TO DO:
Find and copy each line of the data that includes "Open".

··· EXTRACTED ENTRIES ···

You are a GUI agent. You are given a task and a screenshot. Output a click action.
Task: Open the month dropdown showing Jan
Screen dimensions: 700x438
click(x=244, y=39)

···
··· EXTRACTED ENTRIES ···

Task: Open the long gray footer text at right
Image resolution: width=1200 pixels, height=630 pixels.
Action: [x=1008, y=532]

···

RESPONSE AREA:
Task: Open the month dropdown showing Jan
Task: Open the long gray footer text at right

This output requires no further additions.